Text block:
>>>

Referred blessings

Jul 25

A few months ago, I got an email from a sweet girl who “referred” me to her college girlfriend–a Cincinnatian who had just been diagnosed with breast cancer.  I was able to get in touch with the patient, and I was able to give her a thorough de-briefing about the ins and outs of being a breast cancer patient.  It was a great conversation, and I hung up the phone feeling like I’d made a new friend.

Yesterday, my mom was at work, caring for a patient who had a bilateral mastectomies.  Nurse Roz was telling her all the relevant information, and eventually, the patient commented, “You seem very knowledgable.”

Mom’s reply was, “Well, I had the same surgery  a year and a week ago, so I feel very able to care for you.  Have you talked to anyone about the impact of surgery?”

The patient said, “Yes, I have a connection and got some information.”

Before long, the two of them figure out that Mom, aka Nurse Roz, is actually the Rozzinator, and that this is the Cincinnatian whom I’d spoken with on the phone many weeks ago, and that I am her “connection”.

Isn’t it amazing to see how God orchestrates these meetings so that we can be blessed: the patient was blessed, the friend who referred us to each other was blessed, my mom was blessed, and I was blessed.  I love this!


Another new friend was referred to me in the spring by my cousin.  A young mom in another city was diagnosed with breast cancer, and to date, I’m the only been-there-done-that friend she’s “met” through the course of treatment (ironically, we haven’t even met in person yet!  We will in September: she’s coming for the Komen race.)  Her Chemo Room is a series of private suites, which sounds pleasant enough, but I’ve come to believe that it’s the people in the chairs around me that promote the power of the healing in that room.  Her experience, alone in a room, has been markedly different from mine.  I’ve prayed for her throughout her arduous chemo #1, her mastectomy surgery, and chemo ordeal #2.  (Yep, you read that right: two chemo’s cycles.  Yikes.)  Her prognosis, like mine, was kind of a hold-your-breath-and-pray because we need all the good vibes, prayers, awesome mojo, medicine, and miracles we can get.

<<<

Task instructions: In the post about referred blessings, when and why will the writer meet the young mom from another city in person?

Study material:
>>>

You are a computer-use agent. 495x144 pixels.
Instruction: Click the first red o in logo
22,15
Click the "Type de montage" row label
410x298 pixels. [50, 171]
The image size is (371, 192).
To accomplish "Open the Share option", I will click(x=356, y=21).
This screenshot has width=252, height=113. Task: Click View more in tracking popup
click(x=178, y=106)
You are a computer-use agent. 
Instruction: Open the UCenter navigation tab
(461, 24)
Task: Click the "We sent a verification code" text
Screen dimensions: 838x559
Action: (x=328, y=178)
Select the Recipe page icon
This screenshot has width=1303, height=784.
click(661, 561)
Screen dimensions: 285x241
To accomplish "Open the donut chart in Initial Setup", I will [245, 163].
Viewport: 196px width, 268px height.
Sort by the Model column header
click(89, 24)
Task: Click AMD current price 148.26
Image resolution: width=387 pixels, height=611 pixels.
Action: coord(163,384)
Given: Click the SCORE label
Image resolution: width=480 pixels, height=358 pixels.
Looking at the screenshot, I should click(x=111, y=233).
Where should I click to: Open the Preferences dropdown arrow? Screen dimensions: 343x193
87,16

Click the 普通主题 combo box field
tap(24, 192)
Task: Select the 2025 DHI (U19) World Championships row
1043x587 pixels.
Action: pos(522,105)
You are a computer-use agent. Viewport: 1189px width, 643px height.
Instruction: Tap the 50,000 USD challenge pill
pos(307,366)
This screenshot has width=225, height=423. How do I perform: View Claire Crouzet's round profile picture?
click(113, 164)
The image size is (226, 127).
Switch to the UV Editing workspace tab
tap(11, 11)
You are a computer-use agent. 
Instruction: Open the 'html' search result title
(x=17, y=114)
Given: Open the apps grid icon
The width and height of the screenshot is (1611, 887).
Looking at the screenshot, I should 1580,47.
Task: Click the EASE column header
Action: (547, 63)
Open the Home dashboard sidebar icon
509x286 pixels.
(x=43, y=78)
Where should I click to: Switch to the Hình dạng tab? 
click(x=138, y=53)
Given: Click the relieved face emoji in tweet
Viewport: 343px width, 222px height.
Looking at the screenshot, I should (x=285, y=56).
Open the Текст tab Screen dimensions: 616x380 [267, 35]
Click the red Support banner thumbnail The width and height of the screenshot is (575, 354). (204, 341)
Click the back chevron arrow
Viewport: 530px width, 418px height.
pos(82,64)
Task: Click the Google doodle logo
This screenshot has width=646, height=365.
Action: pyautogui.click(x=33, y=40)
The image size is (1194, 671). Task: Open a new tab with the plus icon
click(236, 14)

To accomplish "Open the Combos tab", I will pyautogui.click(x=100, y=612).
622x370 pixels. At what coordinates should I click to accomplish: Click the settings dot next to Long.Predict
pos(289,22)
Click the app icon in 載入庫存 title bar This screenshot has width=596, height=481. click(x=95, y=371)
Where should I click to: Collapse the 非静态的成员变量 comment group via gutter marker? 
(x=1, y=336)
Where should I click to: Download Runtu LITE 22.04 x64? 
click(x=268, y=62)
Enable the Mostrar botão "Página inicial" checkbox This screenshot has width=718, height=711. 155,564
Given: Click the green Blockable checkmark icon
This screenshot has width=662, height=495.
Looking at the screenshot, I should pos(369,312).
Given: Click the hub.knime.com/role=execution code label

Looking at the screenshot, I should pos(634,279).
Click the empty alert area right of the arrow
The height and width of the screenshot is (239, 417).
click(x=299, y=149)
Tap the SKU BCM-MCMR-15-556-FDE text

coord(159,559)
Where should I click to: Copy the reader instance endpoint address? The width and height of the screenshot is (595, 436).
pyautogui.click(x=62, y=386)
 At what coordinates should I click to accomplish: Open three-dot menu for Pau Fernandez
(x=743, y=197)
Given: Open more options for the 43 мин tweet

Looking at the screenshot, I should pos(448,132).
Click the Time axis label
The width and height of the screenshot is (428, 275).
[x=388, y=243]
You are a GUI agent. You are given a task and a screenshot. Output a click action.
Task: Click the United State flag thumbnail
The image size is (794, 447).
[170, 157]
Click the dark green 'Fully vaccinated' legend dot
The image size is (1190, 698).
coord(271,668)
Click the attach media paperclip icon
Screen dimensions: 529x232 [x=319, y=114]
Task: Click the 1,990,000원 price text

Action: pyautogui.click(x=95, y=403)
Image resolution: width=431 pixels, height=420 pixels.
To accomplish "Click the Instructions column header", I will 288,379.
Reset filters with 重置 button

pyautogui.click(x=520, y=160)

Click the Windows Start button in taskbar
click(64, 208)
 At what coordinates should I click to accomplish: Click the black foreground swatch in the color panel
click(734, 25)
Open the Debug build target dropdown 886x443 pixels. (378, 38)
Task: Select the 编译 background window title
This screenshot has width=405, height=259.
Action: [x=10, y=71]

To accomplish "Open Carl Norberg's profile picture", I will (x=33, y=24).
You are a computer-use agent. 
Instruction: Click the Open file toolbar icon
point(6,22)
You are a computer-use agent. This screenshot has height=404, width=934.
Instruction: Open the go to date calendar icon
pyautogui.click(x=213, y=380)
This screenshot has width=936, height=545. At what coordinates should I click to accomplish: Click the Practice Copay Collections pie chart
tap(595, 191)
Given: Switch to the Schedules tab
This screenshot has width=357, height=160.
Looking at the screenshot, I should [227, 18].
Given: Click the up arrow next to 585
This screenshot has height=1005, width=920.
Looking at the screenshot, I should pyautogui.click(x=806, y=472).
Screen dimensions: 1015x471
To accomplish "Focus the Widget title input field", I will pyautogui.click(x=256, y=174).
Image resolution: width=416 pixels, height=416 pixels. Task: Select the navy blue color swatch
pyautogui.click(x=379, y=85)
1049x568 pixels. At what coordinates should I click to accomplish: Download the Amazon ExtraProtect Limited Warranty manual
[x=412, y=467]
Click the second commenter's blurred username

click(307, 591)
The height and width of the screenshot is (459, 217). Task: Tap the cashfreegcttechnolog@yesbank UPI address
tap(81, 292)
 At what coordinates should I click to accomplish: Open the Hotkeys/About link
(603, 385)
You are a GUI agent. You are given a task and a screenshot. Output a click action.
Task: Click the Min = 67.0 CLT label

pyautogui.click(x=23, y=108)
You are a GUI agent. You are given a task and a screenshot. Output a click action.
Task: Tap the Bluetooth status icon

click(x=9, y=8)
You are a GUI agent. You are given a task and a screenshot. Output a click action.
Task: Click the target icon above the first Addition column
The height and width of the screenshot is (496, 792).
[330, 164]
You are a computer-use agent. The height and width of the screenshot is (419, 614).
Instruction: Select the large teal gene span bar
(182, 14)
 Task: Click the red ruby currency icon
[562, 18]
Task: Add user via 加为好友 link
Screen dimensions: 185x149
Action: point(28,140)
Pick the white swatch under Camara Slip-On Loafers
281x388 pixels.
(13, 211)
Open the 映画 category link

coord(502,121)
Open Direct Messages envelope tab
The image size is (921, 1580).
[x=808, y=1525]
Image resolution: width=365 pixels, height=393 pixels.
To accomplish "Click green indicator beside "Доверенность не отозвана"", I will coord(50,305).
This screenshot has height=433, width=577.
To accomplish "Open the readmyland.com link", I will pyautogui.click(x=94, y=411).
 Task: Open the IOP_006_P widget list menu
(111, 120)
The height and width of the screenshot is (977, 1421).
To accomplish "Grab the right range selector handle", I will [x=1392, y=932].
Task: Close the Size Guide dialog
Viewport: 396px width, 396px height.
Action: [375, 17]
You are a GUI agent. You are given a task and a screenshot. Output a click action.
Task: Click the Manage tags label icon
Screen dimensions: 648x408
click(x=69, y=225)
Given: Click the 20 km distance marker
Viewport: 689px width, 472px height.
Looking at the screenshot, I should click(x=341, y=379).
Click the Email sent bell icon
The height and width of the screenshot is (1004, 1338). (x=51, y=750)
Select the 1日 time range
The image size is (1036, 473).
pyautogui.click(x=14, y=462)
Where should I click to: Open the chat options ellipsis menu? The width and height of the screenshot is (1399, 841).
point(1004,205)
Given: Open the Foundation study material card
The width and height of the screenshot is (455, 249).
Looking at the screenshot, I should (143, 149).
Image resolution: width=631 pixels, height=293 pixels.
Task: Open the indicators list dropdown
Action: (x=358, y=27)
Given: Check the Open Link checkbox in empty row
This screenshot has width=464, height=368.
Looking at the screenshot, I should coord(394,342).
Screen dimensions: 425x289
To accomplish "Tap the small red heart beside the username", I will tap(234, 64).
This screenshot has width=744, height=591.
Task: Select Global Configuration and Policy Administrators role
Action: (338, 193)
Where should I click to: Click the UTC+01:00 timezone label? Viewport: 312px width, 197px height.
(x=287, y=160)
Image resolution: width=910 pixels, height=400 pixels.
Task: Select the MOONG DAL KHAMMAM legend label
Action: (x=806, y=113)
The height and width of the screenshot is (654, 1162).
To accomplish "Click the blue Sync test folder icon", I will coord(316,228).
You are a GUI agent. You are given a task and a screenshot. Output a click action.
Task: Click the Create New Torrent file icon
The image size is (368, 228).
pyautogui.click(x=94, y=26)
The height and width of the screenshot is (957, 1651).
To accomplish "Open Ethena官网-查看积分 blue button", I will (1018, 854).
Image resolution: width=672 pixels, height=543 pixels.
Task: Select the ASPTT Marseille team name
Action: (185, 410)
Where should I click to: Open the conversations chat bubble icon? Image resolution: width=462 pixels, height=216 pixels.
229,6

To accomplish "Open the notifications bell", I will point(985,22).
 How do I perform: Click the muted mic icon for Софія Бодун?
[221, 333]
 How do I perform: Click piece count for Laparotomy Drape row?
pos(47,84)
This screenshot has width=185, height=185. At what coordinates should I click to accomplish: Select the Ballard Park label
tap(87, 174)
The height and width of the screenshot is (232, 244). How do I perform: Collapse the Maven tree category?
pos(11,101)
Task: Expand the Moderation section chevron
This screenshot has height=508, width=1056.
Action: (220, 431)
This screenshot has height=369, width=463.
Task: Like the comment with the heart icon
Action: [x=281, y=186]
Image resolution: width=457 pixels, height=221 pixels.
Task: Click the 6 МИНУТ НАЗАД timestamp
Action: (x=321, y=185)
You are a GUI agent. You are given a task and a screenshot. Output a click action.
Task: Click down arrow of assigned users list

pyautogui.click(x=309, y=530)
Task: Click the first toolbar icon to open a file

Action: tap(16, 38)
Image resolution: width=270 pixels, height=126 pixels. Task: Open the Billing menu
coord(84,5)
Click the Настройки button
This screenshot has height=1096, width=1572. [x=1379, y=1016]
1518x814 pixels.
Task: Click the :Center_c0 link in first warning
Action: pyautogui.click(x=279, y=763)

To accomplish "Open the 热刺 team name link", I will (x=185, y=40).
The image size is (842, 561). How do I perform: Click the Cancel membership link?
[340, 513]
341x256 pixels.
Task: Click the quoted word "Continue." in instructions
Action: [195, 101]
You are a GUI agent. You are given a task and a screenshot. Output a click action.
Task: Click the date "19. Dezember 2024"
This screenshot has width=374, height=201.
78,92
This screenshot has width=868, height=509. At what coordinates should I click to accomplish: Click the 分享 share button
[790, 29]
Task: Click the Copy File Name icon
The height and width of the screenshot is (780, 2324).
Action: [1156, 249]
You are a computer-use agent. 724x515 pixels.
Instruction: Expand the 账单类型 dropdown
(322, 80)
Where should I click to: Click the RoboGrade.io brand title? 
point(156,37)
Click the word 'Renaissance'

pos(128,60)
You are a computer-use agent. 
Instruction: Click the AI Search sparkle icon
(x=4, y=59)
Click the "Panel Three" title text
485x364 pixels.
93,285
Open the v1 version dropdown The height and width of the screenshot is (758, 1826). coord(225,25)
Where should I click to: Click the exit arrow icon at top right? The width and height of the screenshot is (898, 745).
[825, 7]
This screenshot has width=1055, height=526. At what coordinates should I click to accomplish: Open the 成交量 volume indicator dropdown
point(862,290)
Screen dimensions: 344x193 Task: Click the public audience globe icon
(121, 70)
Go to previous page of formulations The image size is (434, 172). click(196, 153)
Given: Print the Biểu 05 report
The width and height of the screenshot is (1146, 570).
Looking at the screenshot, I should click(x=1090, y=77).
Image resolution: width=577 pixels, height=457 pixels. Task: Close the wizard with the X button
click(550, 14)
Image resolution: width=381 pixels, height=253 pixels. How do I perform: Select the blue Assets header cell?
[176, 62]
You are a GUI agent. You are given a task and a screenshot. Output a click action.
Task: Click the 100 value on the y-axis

<<<

Result for this task: In September, when she comes for the Komen race.